Status

Current stateAccepted

Discussion thread: Here

JIRA:

This KIP is part of a series of related proposals which aim to solidify Kafka's consumer group protocol

KIP-345: Introduce static membership protocol to reduce consumer rebalances


KIP-394: Require member.id for initial join group request

Motivation

Consumer groups are an essential mechanism of Kafka. They allow consumers to share load and elastically scale by dynamically assigning the partitions of topics to consumers. In our current model of consumer groups, whenever a rebalance happens every consumer from that group experiences downtime - their poll() calls block until every other consumer in the group calls poll(). That is due to the fact that every consumer needs to call JoinGroup in a rebalance scenario in order to confirm it is still in the group. 

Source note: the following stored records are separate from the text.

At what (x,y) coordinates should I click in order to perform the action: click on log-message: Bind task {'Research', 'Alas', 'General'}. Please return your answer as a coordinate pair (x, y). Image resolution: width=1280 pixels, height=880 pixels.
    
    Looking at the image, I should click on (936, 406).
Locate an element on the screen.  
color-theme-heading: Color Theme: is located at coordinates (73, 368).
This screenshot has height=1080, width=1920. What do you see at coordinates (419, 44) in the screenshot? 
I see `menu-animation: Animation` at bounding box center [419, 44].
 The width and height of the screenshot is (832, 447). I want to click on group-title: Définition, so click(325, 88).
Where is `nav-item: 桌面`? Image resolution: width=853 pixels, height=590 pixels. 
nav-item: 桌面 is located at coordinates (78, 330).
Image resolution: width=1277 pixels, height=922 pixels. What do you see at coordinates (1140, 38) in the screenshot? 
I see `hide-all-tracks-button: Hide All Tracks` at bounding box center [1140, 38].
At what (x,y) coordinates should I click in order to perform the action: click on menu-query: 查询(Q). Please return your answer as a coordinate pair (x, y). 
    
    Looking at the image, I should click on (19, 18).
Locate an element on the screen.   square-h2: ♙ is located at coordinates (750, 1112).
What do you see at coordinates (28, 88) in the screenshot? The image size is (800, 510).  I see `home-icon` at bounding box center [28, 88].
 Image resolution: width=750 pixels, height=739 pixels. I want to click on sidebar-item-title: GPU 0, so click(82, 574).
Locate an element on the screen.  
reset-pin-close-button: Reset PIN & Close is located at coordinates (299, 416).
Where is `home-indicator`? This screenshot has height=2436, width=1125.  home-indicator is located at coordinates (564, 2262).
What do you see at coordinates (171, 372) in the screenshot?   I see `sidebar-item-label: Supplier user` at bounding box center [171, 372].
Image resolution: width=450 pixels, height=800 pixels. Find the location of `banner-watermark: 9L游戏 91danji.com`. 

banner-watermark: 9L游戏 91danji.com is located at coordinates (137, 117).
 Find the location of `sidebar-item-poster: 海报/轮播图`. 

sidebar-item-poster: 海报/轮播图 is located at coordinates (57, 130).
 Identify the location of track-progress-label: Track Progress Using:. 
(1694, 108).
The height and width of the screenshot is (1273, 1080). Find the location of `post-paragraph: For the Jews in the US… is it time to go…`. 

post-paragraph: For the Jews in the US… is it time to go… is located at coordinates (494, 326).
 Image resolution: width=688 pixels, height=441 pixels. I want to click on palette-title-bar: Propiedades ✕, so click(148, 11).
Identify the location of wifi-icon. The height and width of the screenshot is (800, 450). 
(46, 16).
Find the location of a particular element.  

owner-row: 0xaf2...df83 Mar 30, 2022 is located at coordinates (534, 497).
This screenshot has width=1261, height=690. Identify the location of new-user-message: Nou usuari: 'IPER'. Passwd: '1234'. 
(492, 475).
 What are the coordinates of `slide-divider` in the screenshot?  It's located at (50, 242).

Today, if the client has configured `max.poll.interval.ms` to a large value, the group coordinator broker will take in an unlimited number of join group requests and the rebalance could therefore continue for an unbounded amount of time. 
Further, large consumer groups are not very practical with our current model due to two reasons:
1. The more consumers there are, the likelier it is that one will fail/timeout its session, causing a rebalance
2. Rebalances are upper-bounded in time by the slowest-reacting consumer. The more consumers, the higher the chance one is slow (e.g called poll() right before the rebalance and is busy processing the records offline). This means that rebalances are more likely to be long-lived and disruptive to consumer applications.

The bigger problem is the potential risk described in  where N faulty (or even malicious) clients could result in the broker thinking more than N consumers are joining during the rebalance. This has the potential to burst broker memory before the session timeout occurs and puts additional CPU strain on the Coordinator Broker - causing problems for other consumer groups using the same coordinator.
The root of the problem isn't necessarily the client's behavior (clients can behave any way they want), it is the fact that the broker has no way to shield itself from such a scenario.

Consumer Group Size Considerations

Large consumer groups can be seen as an anti-pattern. To summarize, we have the following concerns:

Proposition

We propose to address the critical stability issue via the addition of a configurable upper-bound for the number of consumers in a consumer group. Adding such a config will enable server-side protection against buggy/malicious applications. 
It is also useful in the sense that this configuration gives Admin/Ops teams better control over the cluster, limiting the ways in which novice developers can shoot themselves in the foot (via large consumer groups).

Public Interfaces

Add a new cluster-level group.max.size config with a default value of `Int.MAX_VALUE`.

Add a new response error:

GROUP_MAX_SIZE_REACHED(77, "Consumer group is already at its full capacity.",
 GroupMaxSizeReachedException::new);


Proposed Changes

We shall block registration of new member once a group reaches its configured capacity. Any subsequent `JoinGroup` requests will receive a response with the `GROUP_MAX_SIZE_REACHED` error.

Since the cap should never be reached in practice, the consumer will fatally exit upon receiving this error message.

When the Coordinator loads the consumer groups state from the log, it will force a rebalance for any groups that cross the max.size threshold so that the newly-formed generation will abide by the size constraint.

Compatibility, Deprecation, and Migration Plan

This is a backward compatible change. Old clients will still fail by converting the new error to the non-retriable UnknownServerException

Migration Plan

When upgrading to the new version with a defined `group.max.size` config, we need a way to handle existing groups which cross that threshold.
Since the default value is to disable the config, users who define it should do their due diligence to shrink the consumer groups that cross it or expect them to be shrunk by Kafka.